Scattered showers and a few thunderstorms will be possible Monday across portions of Northeast Texas, Southeast Oklahoma, Southwest Arkansas, and Northwest Louisiana, but begin to increase during the afternoon and especially during the evening, ahead of a strong upper level storm system that will move into Western Oklahoma and West Texas. Warmer, humid, and unstable air will begin to spread into the region late Monday afternoon through Monday night, as these showers and thunderstorms become widespread Monday evening and shift east across the area. Some of these storms may become severe Monday night, especially over East Texas and Western Louisiana, where damaging winds, large hail, and isolated tornadoes are possible. The primary threat will transition over to locally heavy rainfall and flash flooding late Monday night as the showers and thunderstorms slow their eastward movement somewhere over Southern Arkansas, North Louisiana, and Deep East Texas. Widespread rainfall amounts of two to four inches are expected through Tuesday afternoon, with isolated higher amounts in excess of six inches possible, which could result in flash flooding. The severe and flash flood threat will diminish from west to east Tuesday as the parent upper level storm system ejects northeast into the Central Plains.
Cooler and drier conditions will settle back into the region for the remainder of the week into next weekend.
FLOOD WATCH REMAINS IN EFFECT FROM THIS EVENING THROUGH TUESDAY AFTERNOON…
WHAT…Flooding caused by excessive rainfall continues to be possible.

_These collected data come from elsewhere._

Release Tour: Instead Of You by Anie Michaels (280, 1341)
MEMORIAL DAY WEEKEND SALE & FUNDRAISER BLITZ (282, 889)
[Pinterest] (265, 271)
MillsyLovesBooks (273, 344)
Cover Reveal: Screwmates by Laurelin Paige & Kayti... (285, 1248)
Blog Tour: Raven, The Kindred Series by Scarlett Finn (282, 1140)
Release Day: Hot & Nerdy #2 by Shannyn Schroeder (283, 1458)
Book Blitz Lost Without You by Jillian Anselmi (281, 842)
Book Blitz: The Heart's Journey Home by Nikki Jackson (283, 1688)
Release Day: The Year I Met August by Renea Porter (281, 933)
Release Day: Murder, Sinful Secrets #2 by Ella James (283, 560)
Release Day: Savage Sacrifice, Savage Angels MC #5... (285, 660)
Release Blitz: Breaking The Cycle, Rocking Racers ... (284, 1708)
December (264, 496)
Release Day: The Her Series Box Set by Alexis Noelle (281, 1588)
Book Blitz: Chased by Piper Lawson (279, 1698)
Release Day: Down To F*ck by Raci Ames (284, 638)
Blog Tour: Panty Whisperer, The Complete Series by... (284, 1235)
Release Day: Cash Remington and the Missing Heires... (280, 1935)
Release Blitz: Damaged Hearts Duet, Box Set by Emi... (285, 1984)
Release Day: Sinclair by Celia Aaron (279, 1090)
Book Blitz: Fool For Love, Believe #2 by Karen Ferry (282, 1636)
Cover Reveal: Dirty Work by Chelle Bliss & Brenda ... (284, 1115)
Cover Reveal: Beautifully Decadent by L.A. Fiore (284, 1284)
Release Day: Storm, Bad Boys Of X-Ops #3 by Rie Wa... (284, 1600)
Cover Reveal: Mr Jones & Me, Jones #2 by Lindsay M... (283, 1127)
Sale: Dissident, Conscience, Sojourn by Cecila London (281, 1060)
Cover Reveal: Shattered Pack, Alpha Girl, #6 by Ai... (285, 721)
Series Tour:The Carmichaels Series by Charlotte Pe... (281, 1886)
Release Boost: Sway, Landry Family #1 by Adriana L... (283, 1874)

WHERE…Portions of Arkansas, Louisiana and Texas, including the following counties and parishes, in Arkansas, Columbia, Lafayette, Nevada and Union. In Louisiana, Bienville, Bossier, Caddo, Caldwell, Claiborne, De Soto, Grant, Jackson, La Salle, Lincoln, Natchitoches, Ouachita, Red River, Sabine, Union, Webster and Winn. In Texas, Angelina, Harrison, Nacogdoches, Panola, Rusk, Sabine, San Augustine and Shelby.
WHEN…From this evening through Tuesday afternoon.
IMPACTS…Excessive runoff may result in flooding of rivers, creeks, streams, and other low-lying and flood-prone locations. Flooding may occur in poor drainage and urban areas.
ADDITIONAL DETAILS…Thunderstorms will increase Monday night and will not entirely exit all areas until Tuesday afternoon with widespread 2 to 4 inches and isolated amounts in excess of 6 inches.
PRECAUTIONARY/PREPAREDNESS ACTIONS…You should monitor later forecasts and be alert for possible Flood warnings. Those living in areas prone to flooding should be prepared to take action should flooding develop.
WIND ADVISORY IN EFFECT FROM 1 PM THIS AFTERNOON TO 1 AM CDT TUESDAY…
WHAT…Southeast winds 15 to 20 mph with gusts up to 40 mph
WHERE…Portions of north central and northwest Louisiana, southwest Arkansas and east and northeast Texas.
WHEN…From 1 PM this afternoon to 1 AM CDT Tuesday.
IMPACTS…Strong winds and rough waves on area lakes will create hazardous conditions for small craft.
Boaters on area lakes should use extra caution since strong winds and rough waves can overturn small craft.